Fear and Loathing in the C-Suite
Apart from traditional enforcement penalities, there are other costs ahead from SEC enforcement actions.
The SEC enforcement actions against SolarWinds and its CISO Timothy Brown caught executives off guard — perhaps more than the SEC regulations themselves. Whether the agency wins its case, or SolarWinds and Brown successfully defend themselves, the expense of the litigation and its effect on the company's reputation highlights the damage that any SEC enforcement action can have.
Perhaps most worrisome for CISOs is the personal liability they face for many areas of business operations for which they have historically not had responsibility. Only half of CISOs (54%) are confident in their ability to comply with the SEC's ruling, and two-thirds of CISOs (68%) feel overwhelmed in dealing with the new rules, according to a survey of 300 executives conducted by AuditBoard, a cloud-based risk and compliance platform.
"There's always been liability in the C-suite, but CISOs now have a level of personal liability that they have never had before," says Richard Marcus, vice president of information security with the company. "If you don't have a process nailed down to handle this, and you make the wrong decision, and you failed to disclose when you should have should have, you can be held personally liable — a lot of CISOs that we talk to are concerned about this."
All of that is leading to a broad rethinking of the role of the CISO, says Ken Fishkin, senior manager of information security — essentially the acting CISO — for law firm Lowenstein Sandler LLP.
"A lot of people are very nervous about being in a position like mine now because of this responsibility," he says. "It's a company issue, definitely not just CISO issue. Everybody will be very leery about vetting statements — why should I say this? — without having legal give it their blessing ... because they are so worried about having charges against them for making a statement."
The worries will add up to additional costs for businesses. Because of the additional liability, companies will have to have more comprehensive Directors and Officers (D&O) liability insurance that not only covers the legal expenses for a CISO to defend themselves, but also for their expenses during an investigation.
Businesses who will not pay to support and protect their CISO may find themselves unable to hire for the position, while conversely, CISOs may have trouble finding supportive companies, says Josh Salmanson, senior vice president of technology solutions at Telos Corp., a cyber risk management firm.
"We're going to see less people wanting to be CISOs, or people demanding much higher salaries because they think it may be a very short-term role until they 'get busted' publicly," he says. "The number of people that will have a really ideal environment with support from the company and the funding that they need will likely remain small."
Established Policies, Good Faith, Keep Notes
Yet, there is a silver lining. The SEC's breach disclosure rule has put companies on notice that they must pay attention to security and have a process in place — including evidence from the discussions of whether a security incident is material to investors — but this will likely lead to more security-aware organizations, says Kathleen McGee, a partner with Lowenstein Sandler LLP.

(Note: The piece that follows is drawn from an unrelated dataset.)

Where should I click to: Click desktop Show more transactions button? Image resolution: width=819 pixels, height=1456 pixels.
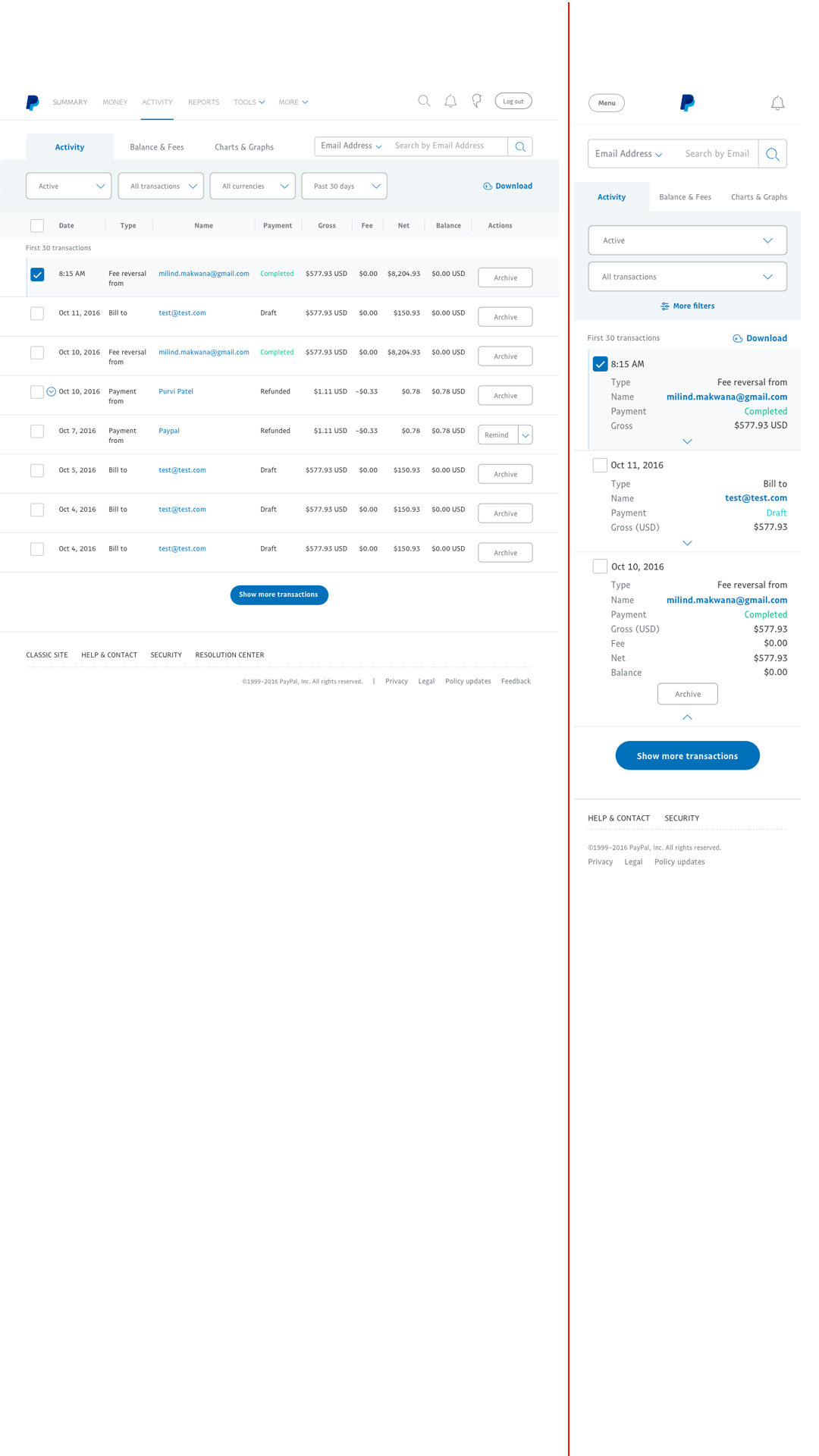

"Make sure you have a policy in place before the incident occurs, that you know who the stakeholders are, who will be making those determinations, and that you are documenting the process, so that if the SEC comes calling and wants to understand what the thought process was, you have a good explanation at the ready," she says.
Those companies and CISOs that have a policy and follow that policy will likely not have to worry as much about enforcement actions, even if later evidence may show that the initial decision was wrong, she says.
"If [companies and their CISOs] make a determination, initially, that an incident is not material, and then [they] come across new information that leads me to believe it was material," they will have time — albeit four days — to correct the record, McGee says.